‘Sexist’ Marilyn Monroe statue in Palm Springs gets moved

US

Some don’t like it hot.

A massive iconic statue of Marilyn Monroe with her dress flying up will be booted from its plum spot in Palm Springs — after locals called it “sexist” and complained that kids could see her underwear.

The steamy 26-foot statue  — which shows the blonde bombshell in a scene from the 1955 flick “The Seven Year Itch” — had towered next to a downtown park, with her rear end facing the entrance of the Palm Springs Art Museum for three years.

The 17-ton sculpture, titled “Forever Marilyn” by Seward Johnson, will now be moved to a less visible location within the 1.5 acre green space, the Los Angeles Times reported Tuesday.

“Forever Marilyn” will be moved to an area inside a nearby park. Los Angeles Times via Getty Images

“The City Council is very pleased to have found a satisfactory solution to this issue, which has divided so many within our community,”  the city’s mayor, Jeffrey Bernstein, told the paper.

The exact location within the park has not yet been determined, he said

The $1 million tourist attraction  —  which depicts Monroe’s white dress blown up by a Manhattan subway grate — was first removed from the city in 2014 then returned in 2021, sparking an uproar and a lawsuit.

Locals called the 26-foot sculpture “misogynistic” and said it encourages the practice of “upskirting.” Getty Images

Locals had complained that the statue was anti-feminist, subjected kids to a too-sexy sight and created parking problems.

The museum’s former executive director, Louis Grachos, previously said the art objectified the late actress and sex symbol, who died of a barbiturate overdose in 1962.

“You come out of the museum and the first thing you’re going to see is a 26-foot-tall Marilyn Monroe with her entire backside and underwear exposed,” he said.

Schoolchildren on field trips to the venerable institution will be forced to look at the star’s white panties, he told the city council in 2021.

“What message does that send to our young people, our visitors and community to present a statue that objectifies women, is sexually charged and disrespectful?” he said, according to reports at the time.

Elizabeth Armstrong, a former director of the museum, also bashed the statue as “a monument to misogyny,” saying it encouraged the practice of “up-skirting” — or taking photos up women’s dresses.

Protesters stormed the site outside the museum when the statue was installed in 2021. AFP via Getty Images

“At a time when sexual violence is on the rise, and women continue to be demonized around the globe, this piece is throwback, a relic of sexist, patriarchal attitudes,” she said in 2021.

When the sculpture was installed later that year, protesters showed up, waving signs that proclaimed,   “It’s not nostalgia, it’s misogyny.”

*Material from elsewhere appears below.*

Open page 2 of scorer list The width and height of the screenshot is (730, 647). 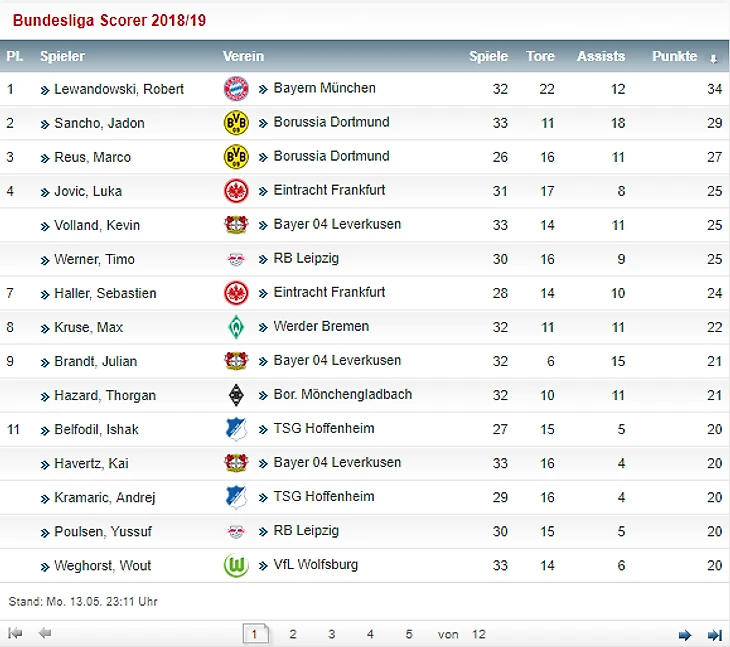tap(293, 634)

A change.org petition then urged locals to “Stop the misogynist #MeTooMarilyn statue in Palm Springs.”

“If it must be displayed, move it down the road with the concrete dinosaurs near Cabazon, where it can exist as the campy roadside attraction it excels at being,” Los Angeles artist Nathan Coutts fumed in 2021.

Others claim the artwork blocks parking. Getty Images

A group known as the Committee to Relocate Marilyn sued the city over the sculpture later that year, claiming it blocked “important sight lines” and “co-opts the taxpayer-funded street.”

But Scott White, the president and chief executive of Visit Greater Palm Springs, said tourists love to visit the statue and snap selfies. 

“It was immediately embraced by visitors,” he told the New York Times. “She’s been a huge success.”

The sculpture was purchased in 2021 for $1 million by P.S. Resorts, a hotels committee that promotes tourism.